March 13, 2011
Some things are worth revisiting.
When I started this blog almost two years ago (dang!), my friend and photographer Sonya Cuellar had only been taking pictures for a few months. Of course, it was clear even then that she had instinctive talent and a natural eye, and if you spend any time on this blog, you know that statement has proven itself to be true in subsequent time.
Ya’ll don’t hear about Sonya very much; I’m the one who does most of the talking around here. But there’s no way that Blue Jean Gourmet would run or even exist without her. She manages to make what I make look good, and even more than that, she manages to capture the spirit of this kitchen, the equal parts playfulness and reverence I have for food.
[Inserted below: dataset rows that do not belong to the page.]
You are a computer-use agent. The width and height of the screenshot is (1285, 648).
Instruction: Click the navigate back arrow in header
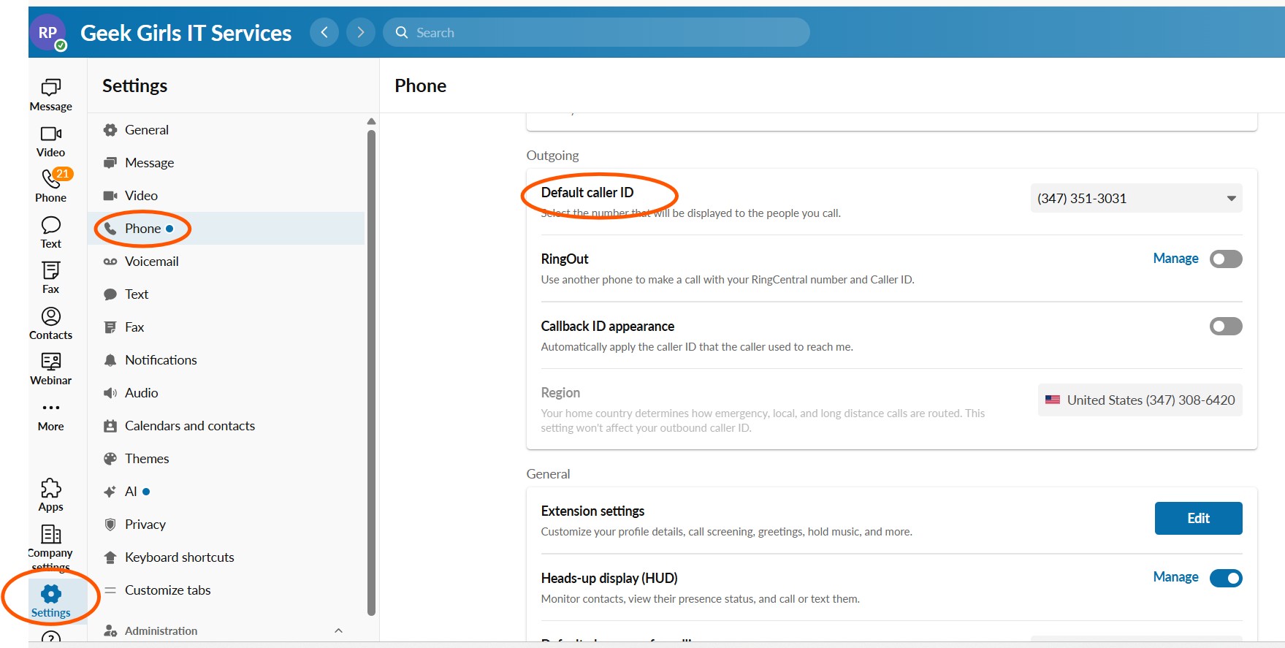[x=324, y=32]
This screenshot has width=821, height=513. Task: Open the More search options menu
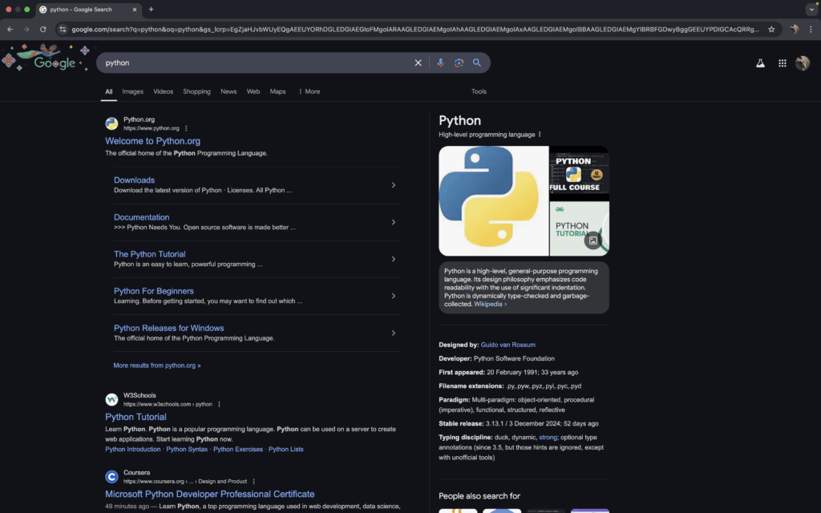click(309, 91)
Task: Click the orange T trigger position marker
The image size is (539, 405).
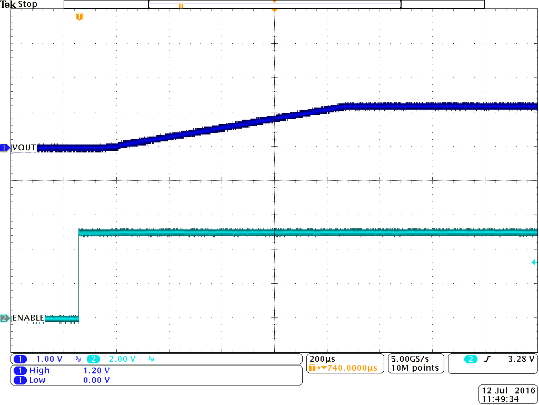Action: pyautogui.click(x=79, y=16)
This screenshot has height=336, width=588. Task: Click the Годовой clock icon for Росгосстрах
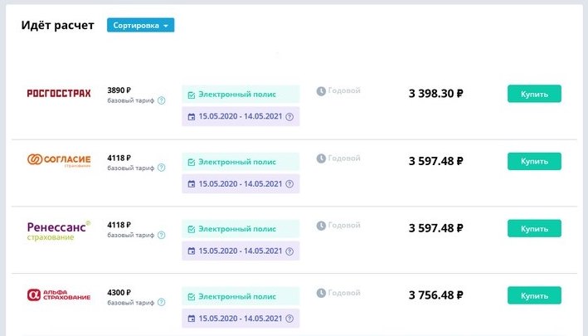pos(321,90)
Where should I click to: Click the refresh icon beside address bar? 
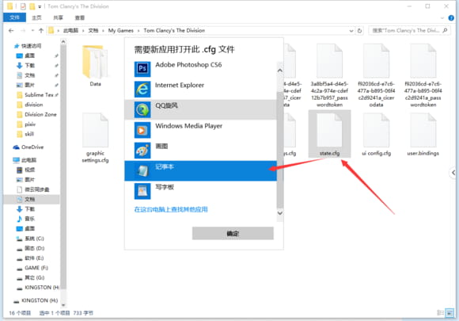[359, 30]
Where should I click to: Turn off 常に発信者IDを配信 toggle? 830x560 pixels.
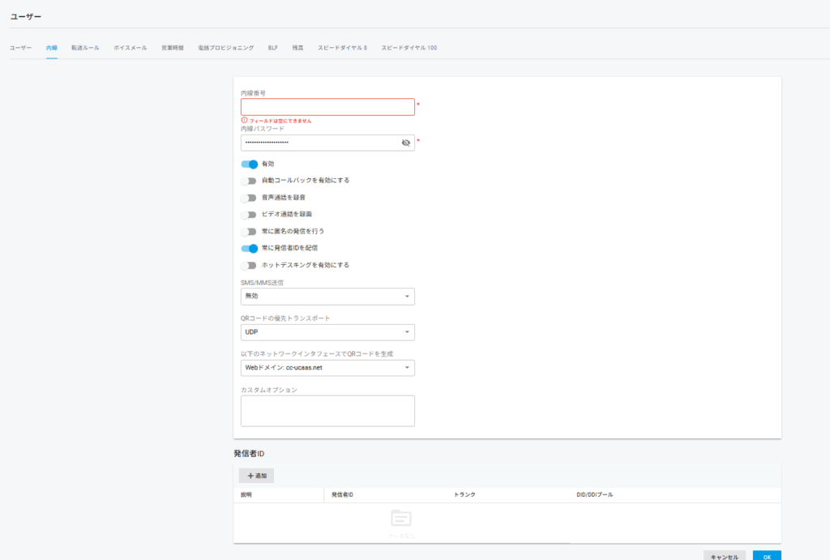coord(249,248)
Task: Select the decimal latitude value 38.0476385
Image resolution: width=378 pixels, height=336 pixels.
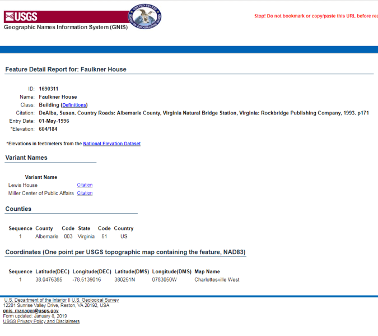Action: click(x=49, y=279)
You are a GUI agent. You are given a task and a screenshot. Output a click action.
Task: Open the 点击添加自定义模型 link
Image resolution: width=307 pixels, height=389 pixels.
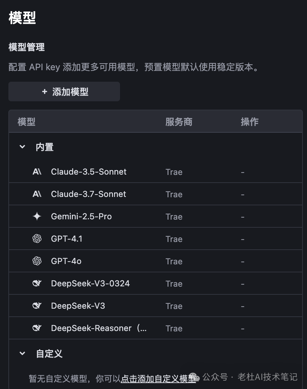point(158,379)
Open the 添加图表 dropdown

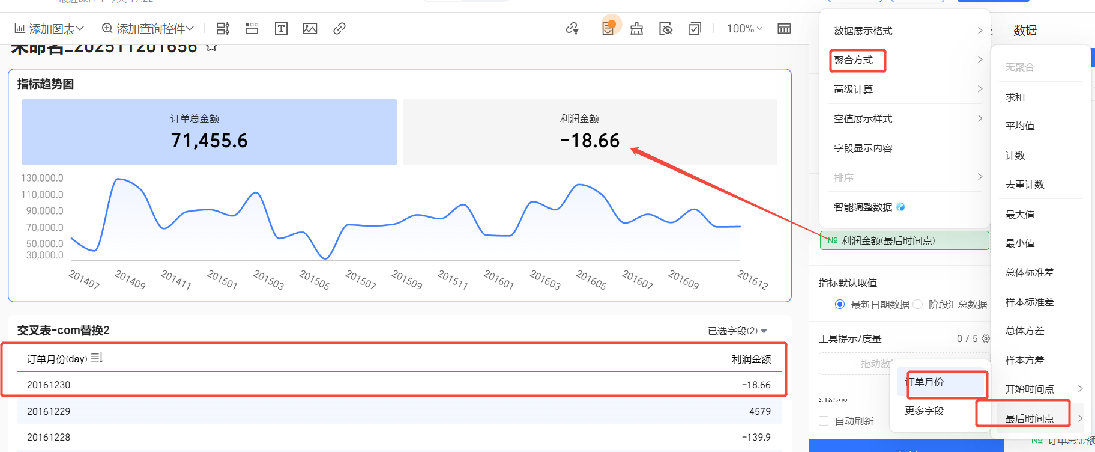pos(49,29)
Sonya’s also hilariously funny, deeply compassionate, trustworthy, and deadly competent. She’s one of my favorite people in the world and working with her on this project for the last almost-two-years has not only been fun, it has pushed me to be a better cook and more creative writer. Because Sonya’s so good at what she does, constantly working to improve her technique and find new ways to make pictures of food, I have to work to keep up. And for that, I’m more grateful than I can say.
a) Don’t knock lard until you’ve tried it (unless you’re a vegetarian or non-pork eater). It truly makes for the most incredible biscuits.
b) If you don’t have buttermilk on hand, you can squeeze a little lemon juice into 2% milk & let it sit for about 10 minutes. It’ll do in a pinch.
c) When it comes to biscuit-making, practice really does make perfect!
2 cups flour
1 ½ tsp. baking powder
½ tsp. salt
4 T shortening or lard
4 T unsalted butter
2/3 cup buttermilk
1-2 T extra butter, melted
pan: heavy baking sheet, greased
Whisk together the dry ingredients in a medium-sized bowl: flour, baking powder, salt, & sugar. Using your fingers, a pastry cutter, or a couple of forks, cut the butter and lard/shortening into the flour mix. Continue until the mixture resembles pebbly sand.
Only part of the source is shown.